Balance of Convenience

 

[11]           I concluded that the most important principle here, as enunciated by the Supreme Court in Manitoba v. Metropolitan Stores (MTS) Ltd., [1987] 1 S.C.R. 110, paragraphs 36-90 is that in balancing the interests of private individuals versus the public interest in allowing public authorities to carry out public policy, preference must be given to the public interests.  In this case, Parliament has provided the Governor in Council with a power of oversight of certain Band elections.  It is no doubt a power to be used sparingly.  Nor is it necessarily the wisest or fairest method of oversight.  But no one has suggested it is unconstitutional and while the law remains as it is I felt more importance should be attached to the exercise of this public authority than to the private interests of Band councillors.

 


Conclusion

[12]           For these reasons, I dismissed the motion for the injunctions or reinstatement, with costs.

 

 

 

"B. L. Strayer"

Deputy Judge

 


FEDERAL COURT

 

SOLICITORS OF RECORD

 

 

 

DOCKET:                                          T-1649-06

 

STYLE OF CAUSE:                          IRVIN McIVOR ET AL. v. THE ATTORNEY GENERAL OF CANADA ET AL.

▶ **Collected material**:
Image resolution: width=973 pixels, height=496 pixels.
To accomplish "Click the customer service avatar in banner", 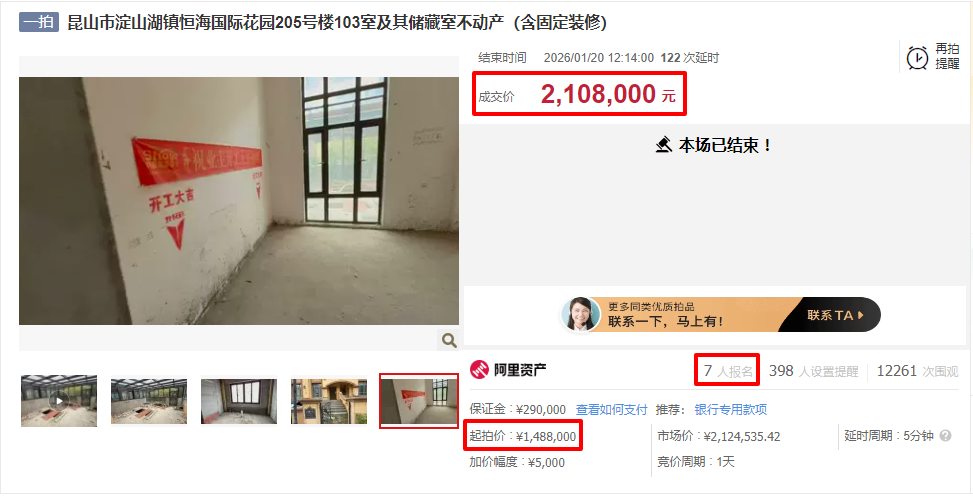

▶ **Goal of the exercise**: Rewrite the court decision starting with "Balance of Convenience" and going on through "of Band councillors.", replacing "sparingly" with "rarely".

▶ **The result**:
Balance of Convenience

 

[11]           I concluded that the most important principle here, as enunciated by the Supreme Court in Manitoba v. Metropolitan Stores (MTS) Ltd., [1987] 1 S.C.R. 110, paragraphs 36-90 is that in balancing the interests of private individuals versus the public interest in allowing public authorities to carry out public policy, preference must be given to the public interests.  In this case, Parliament has provided the Governor in Council with a power of oversight of certain Band elections.  It is no doubt a power to be used rarely.  Nor is it necessarily the wisest or fairest method of oversight.  But no one has suggested it is unconstitutional and while the law remains as it is I felt more importance should be attached to the exercise of this public authority than to the private interests of Band councillors.